* [EXERCISE REQUIREMENTS]:
Lay out every line of the entries below as a JSON list of strings, one string per line, skipping blank lines. Leave the pictures out of the list.

(A series of entries)
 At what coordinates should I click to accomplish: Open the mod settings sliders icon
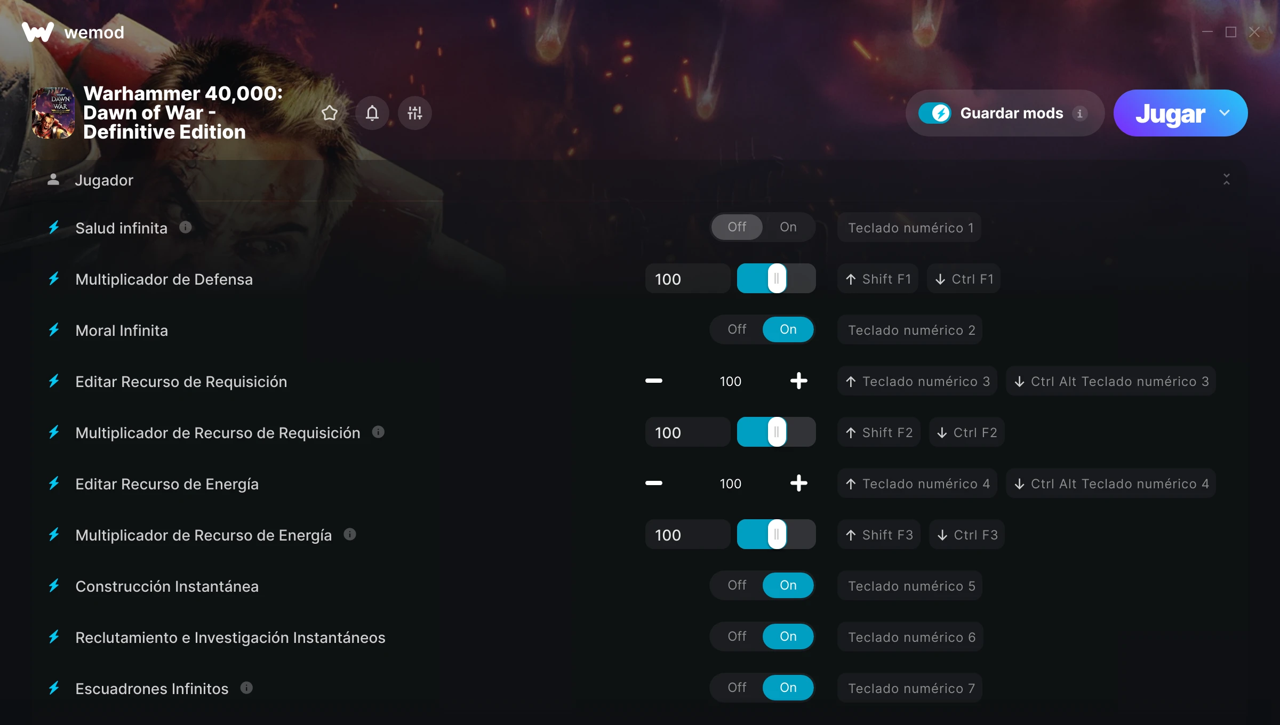(x=415, y=113)
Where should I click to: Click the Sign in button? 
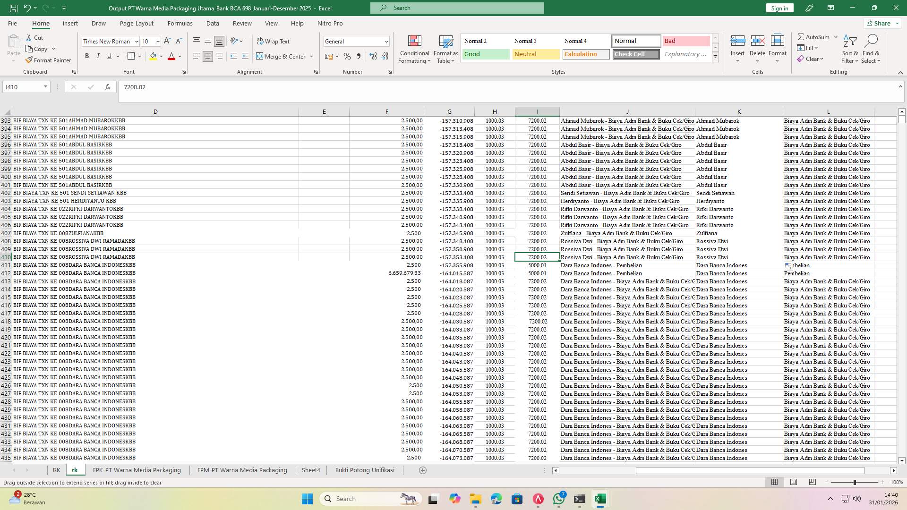click(x=779, y=8)
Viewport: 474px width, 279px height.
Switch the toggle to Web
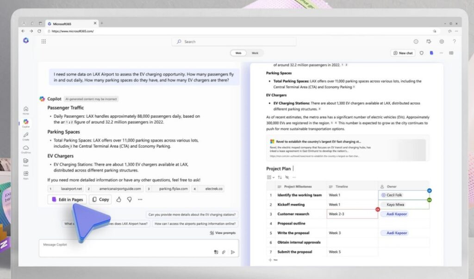(238, 53)
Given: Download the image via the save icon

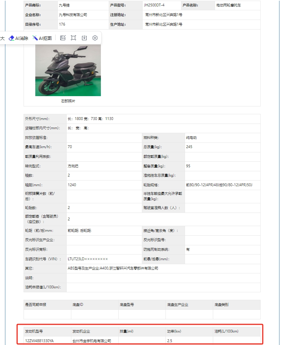Looking at the screenshot, I should [x=84, y=38].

* [OUTPUT FOR THIS EXERCISE]:
[
  " At what coordinates should I click to accomplish: Open the mod settings sliders icon",
  "(x=415, y=113)",
  "Where should I click to: Click the Sign in button? ",
  "click(x=779, y=8)",
  "Viewport: 474px width, 279px height.",
  "Switch the toggle to Web",
  "(238, 53)",
  "Given: Download the image via the save icon",
  "Looking at the screenshot, I should [x=84, y=38]."
]